ACTION ITEM.
Could you filter the data below down to the lines that hold the word "icon"?

DATASET.
↓
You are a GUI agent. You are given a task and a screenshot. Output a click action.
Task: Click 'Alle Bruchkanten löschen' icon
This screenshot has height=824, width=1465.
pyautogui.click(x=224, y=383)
↑
↓
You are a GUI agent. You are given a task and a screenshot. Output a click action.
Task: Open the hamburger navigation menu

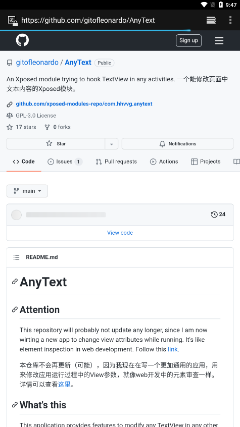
↑
↓
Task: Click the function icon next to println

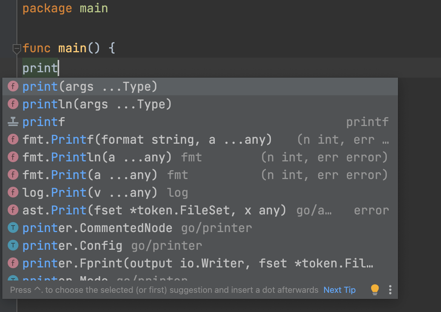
↑
EXERCISE OUTPUT.
Task: Click 'Alle Bruchkanten löschen' icon
Task: Click the function icon next to println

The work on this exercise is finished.